Tonight I had the privilege of hanging out with one of my groups in my circle of friends. I like to think of these circles as much like the way water breaks into ripples when you throw pebbles in. The circles just expand outward. Most of my circles are like that...they tend to expand and contract over time...and occasionally, that effect of circles within circles actually happens because we have more than one group in common.
When I was younger, I thought that friendships were meant to be more boxed in. That allegiances were almost cut and dried. That you had to choose between friends. And I suppose to some extent in those early years that was true. I don't know where those "rules" got in my head. But I apparently came "preloaded" with some software that was heavily bent on rules. First children often are.
Not that I was a big fan of rules. But I did have a pretty healthy respect for them.
Anyway, tonight we met for dinner. For this particular group...it has been a difficult year. Health issues...divorce...sandwich generation situations...job problems...and other various stress-inducing drama. But we laughed. We talked. We shared, prayed, and caught up. It was a three hour dinner that was spent reconnecting, releasing, and rehashing what we've been going through these past few months.
But there are bright spots among our little group as well. There is healing. Budding romance. Maturing children. And, of course, the knowledge that we earnestly and deeply like each other. There's a lot to be said for that.
In this life, there are so many things that pull on us day to day. Worries about how we will live, who we will encounter, and what we can tolerate make it extremely difficult sometimes to just spend a few hours solving the world's problems.
Tonight we talked about a job ending...but also talked about the possibilities that this will afford her to follow her dreams. She has the desire to serve God through her artistic gifts...but knows that she has bills to pay. Another one was suggesting possibilities that were far beyond anything she'd contemplated...but made perfect sense in many ways.
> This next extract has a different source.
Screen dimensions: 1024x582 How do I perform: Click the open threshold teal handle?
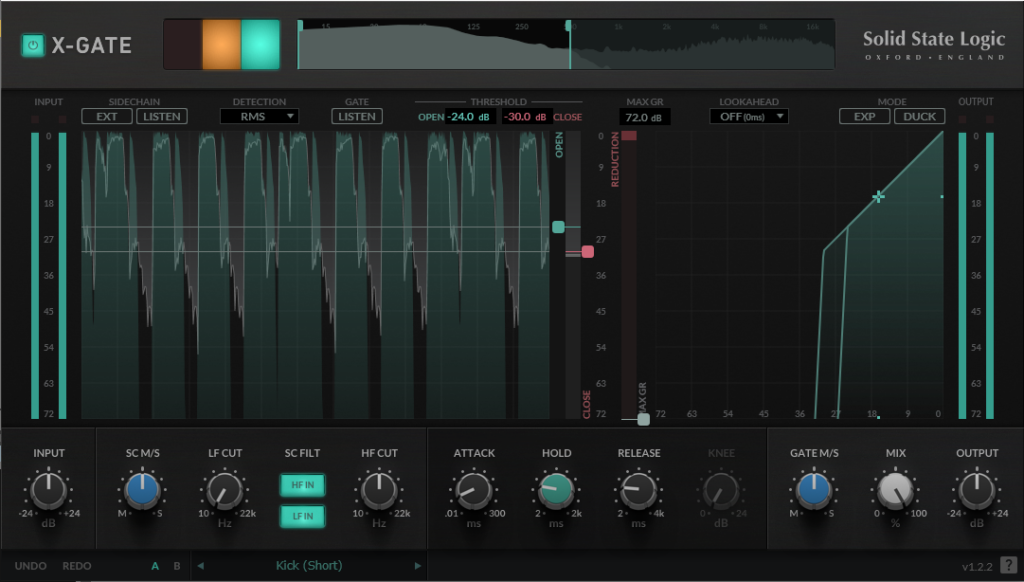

Another was tightly scheduled and she felt pulled by wanting to join us but also needing to be going where she had already committed. One couldn't be with us because she had a sick husband at home, and another one was nursing an ailing father. A couple of us were in holding patterns in our lives...with nothing especially out of the ordinary going on...but we were quite grateful just to be a part of the conversation.
I don't know what my life would look like without my circles of friends. Without women that I've known for years...and others that I've only recently just begun to know. I believe that we are all put on this earth for a purpose, and we often find that purpose through the encouragement and support of our friends. Our families love us regardless...but our friends really have the choice to be with us...or not.
We talked about beach trips, and weddings, and our plans for the future. We made dates to exercise together, and tried to share our impressions from the holidays. Thankfully, they were overwhelmingly positive. We are bound by a common faith...and we have no qualms whatsoever being honest about our walk...what is truly on our minds and hearts...and what we hope the future will bring.
I felt personally blessed because Jill was there with us. She loves my friends...and they love her. During those years when the girls can be tough and their mothers even tougher...Jill found refuge with my friends who thought that she was the most wonderful girl in the world. They still do. And for that I am immensely grateful. She has been blessed by hearing the collective wisdom of women of faith who encourage her by being inclusive and by giving her good counsel. Sometimes it is exactly what I would say...but she hears it with a more open mind than she would if it were delivered by me as her mother. And likewise...they can tell me when I am being wise...when I am being too protective...or just "too much" and I respect the fact that they know us well enough to render a judgment. Some people like to tell me how to raise my children from a worldview that is dramatically different from mine. While I am open to hearing other opinions...I find that I tend to discount those opinions in favor of my own. This circle of friends affords me the opportunity to fully appreciate someone else's view...which is invaluable.
Today I spoke to another friend about taking a trip with my circle of friends that enjoys scrapbooking together. We've been doing this for years...and I really love what we refer to as our "therapy" sessions. I have received so much support and learned so much from these ladies that I can't even begin to elaborate.
Later this week, I will have lunch with another circle of friends who have been gathering for the past two years. Our children graduated together...but we weren't ready to let each other go just yet. I love hearing about the ongoing story of their lives...how they are faring...and basking in that feeling that I am not alone at this point in time. They are right in the boat with me.
Much like the ripples of a pebble in a pond...our circles expand and contract. They overlap. They take their time melding into one another until it just becomes a continuous circle of change. But even in the midst of that change...we are all grounded...connected...together.
I love my time with my circles of friends. I'm blessed that I have people who care enough to call and check on me if it has been too long, text or e-mail me with whatever is going on in their lives, or pick up a phone to ask when we can get together for lunch. I love knowing that I am not alone in this journey of life...that I have people to share my joy with...and my pain. They crack me up, they make me think, and they pray for me.
And for that...I am very, very grateful.